## Work to be completed
Can you write out, word for word, the part of the records that opens with the line containing "You are a GUI" and closes with the line containing "pyautogui.click(x=22, y=878)", both lines included, leaving the pictures out of your answer?

## Screenshot and document pointing records
◆ ◆ ◆ ◆ ◆
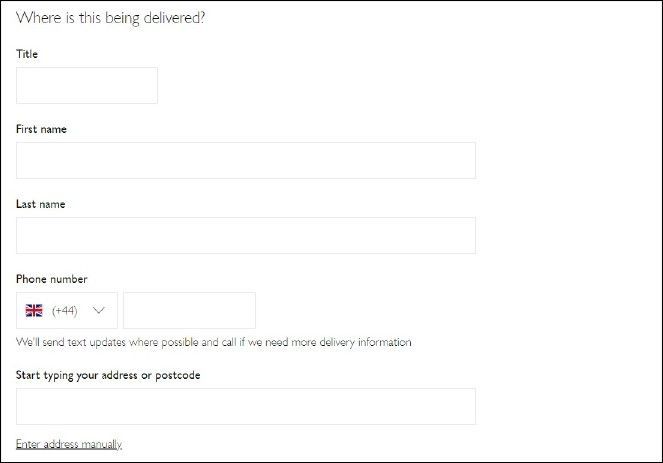
Task: Click the Where is this being delivered heading
Action: click(110, 18)
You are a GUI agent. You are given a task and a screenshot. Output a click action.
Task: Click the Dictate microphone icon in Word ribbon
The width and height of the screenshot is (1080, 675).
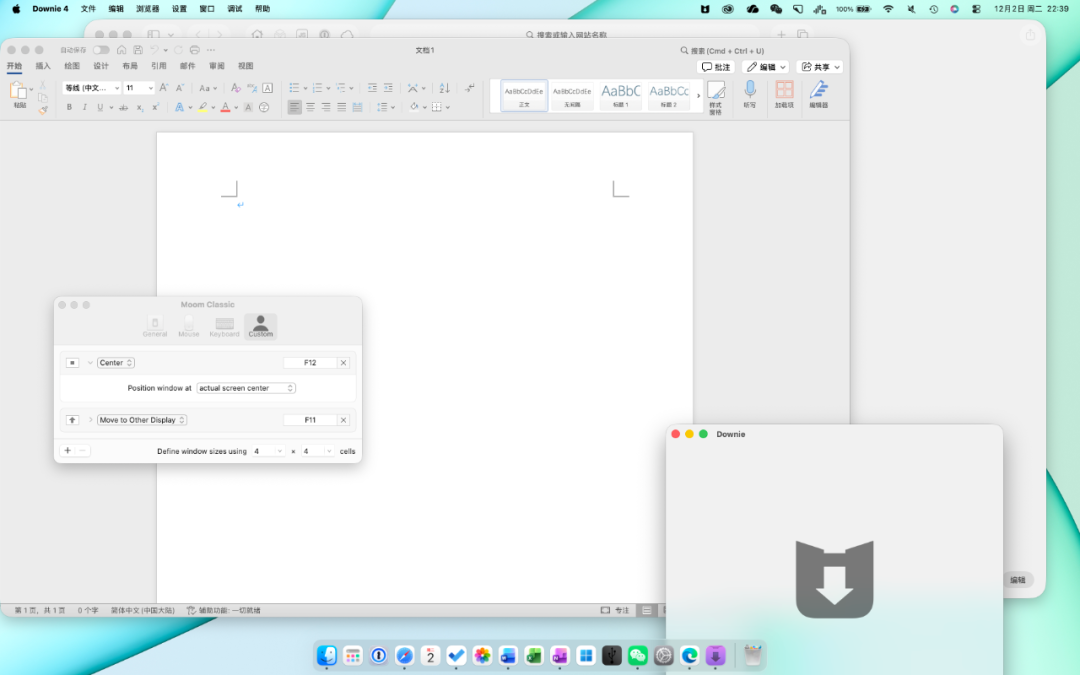point(749,91)
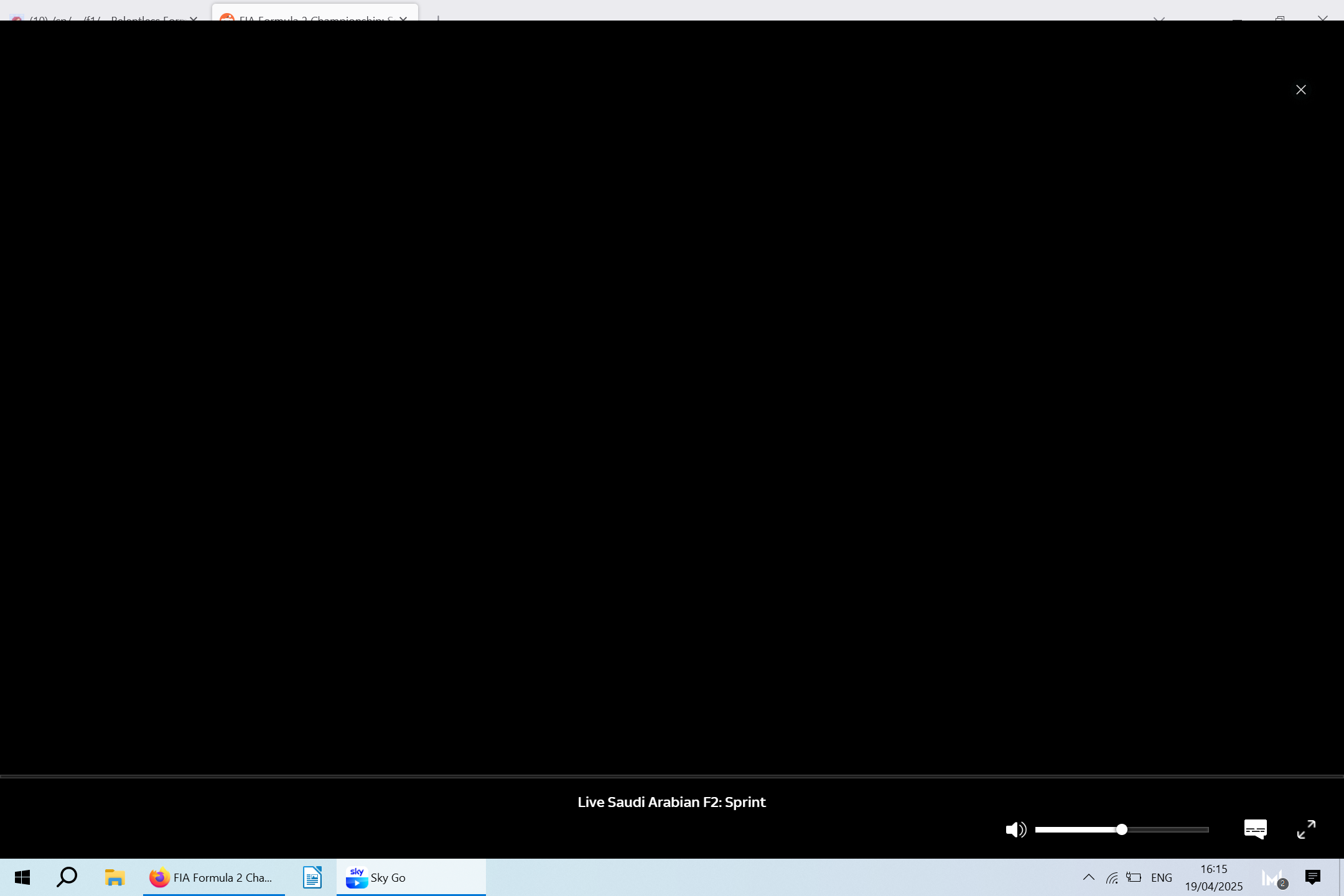Open the Windows Start menu
Viewport: 1344px width, 896px height.
pyautogui.click(x=22, y=878)
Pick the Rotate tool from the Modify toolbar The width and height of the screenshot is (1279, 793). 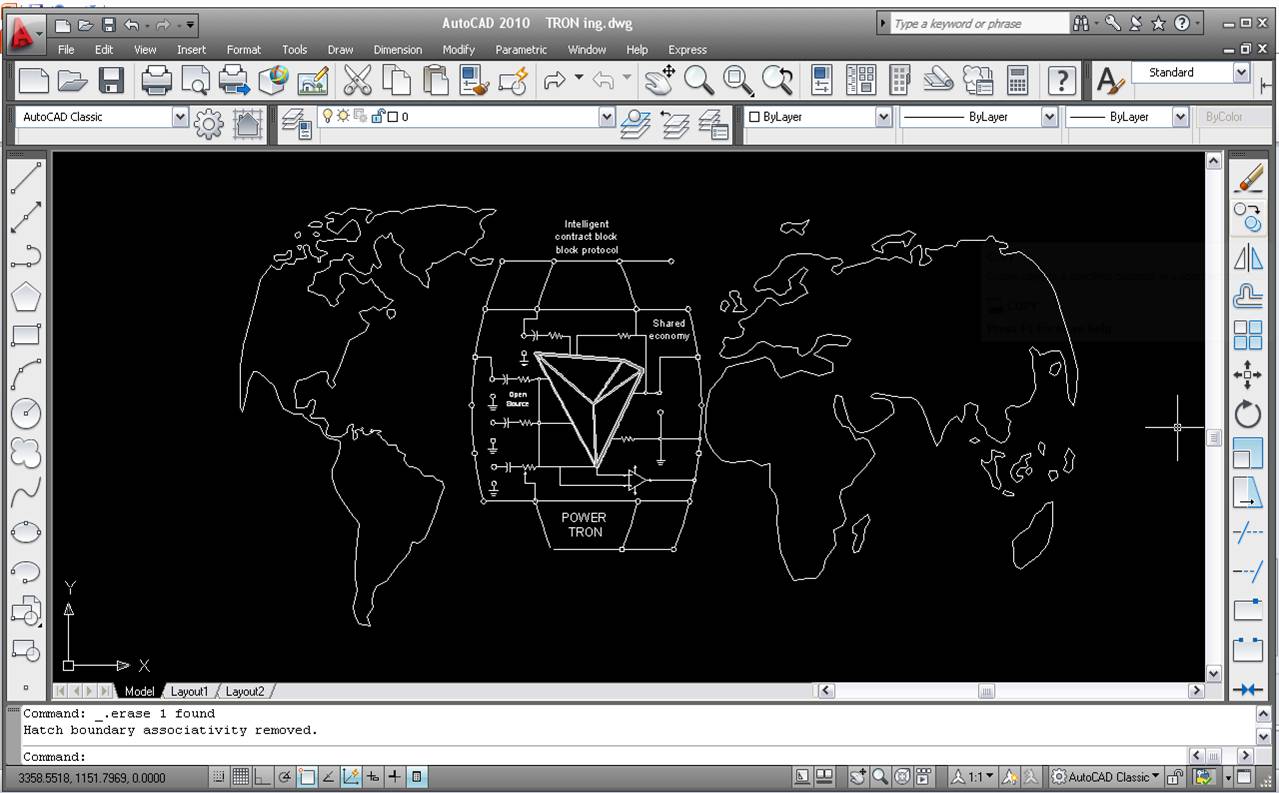pyautogui.click(x=1247, y=414)
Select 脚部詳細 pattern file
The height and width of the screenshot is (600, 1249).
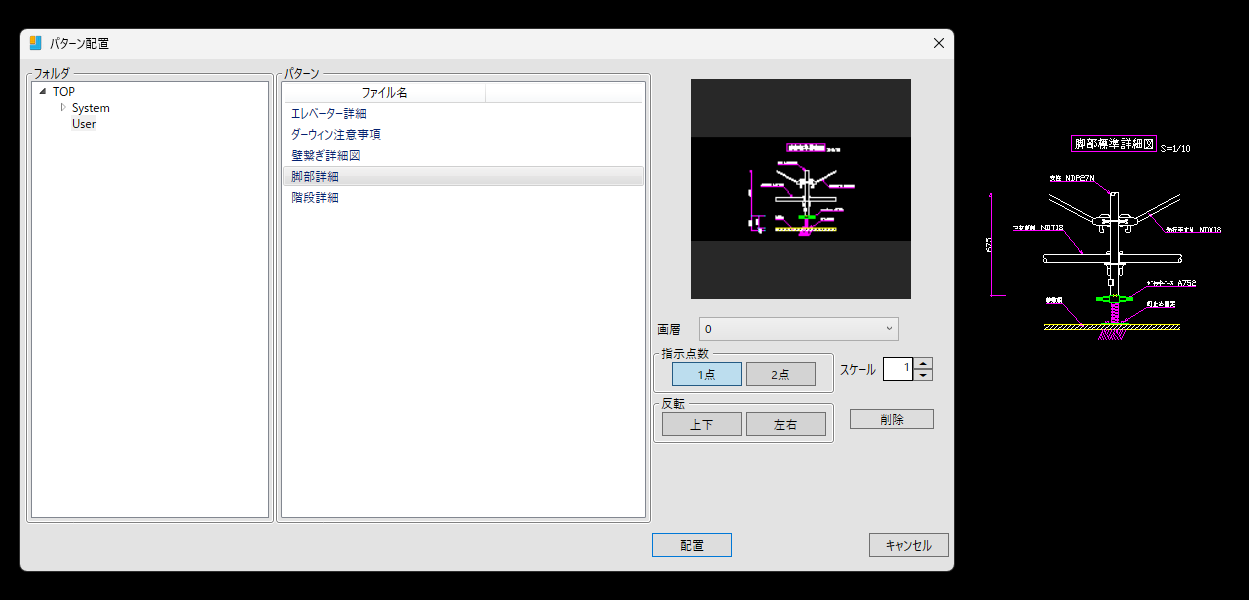pyautogui.click(x=315, y=177)
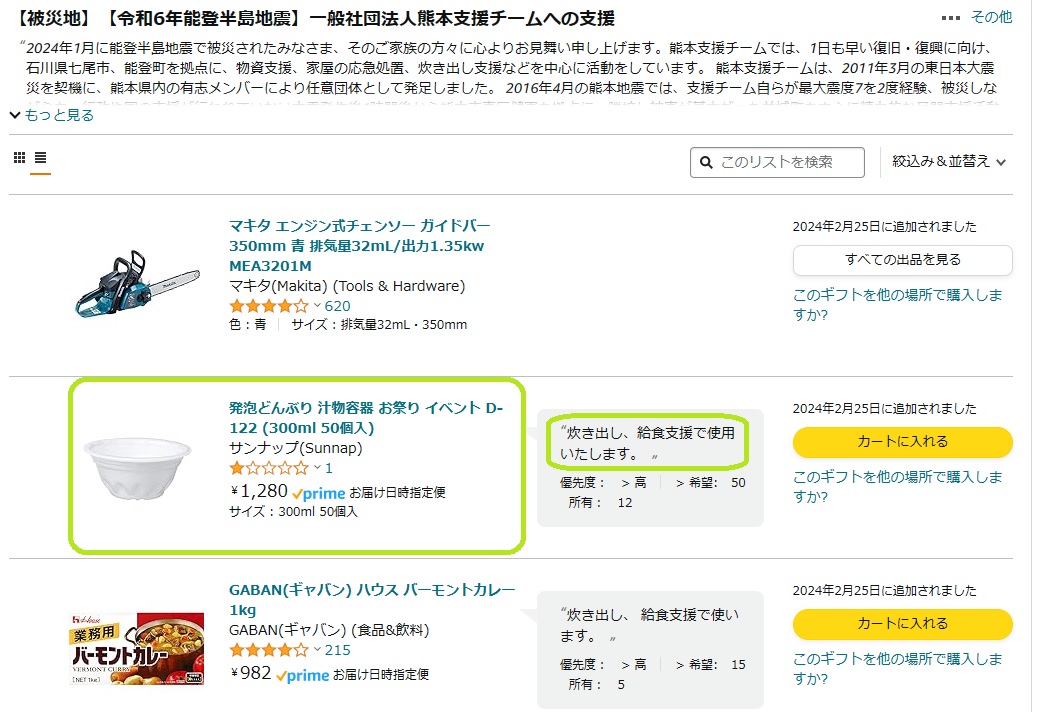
◆ ◆ ◆ ◆ ◆
## Exercise output
You are a GUI agent. You are given a task and a screenshot. Output a click action.
Task: Click the Dictate microphone icon in Word ribbon
The width and height of the screenshot is (1080, 675).
point(749,91)
Open the Windows Start menu
Viewport: 1344px width, 896px height.
pyautogui.click(x=22, y=878)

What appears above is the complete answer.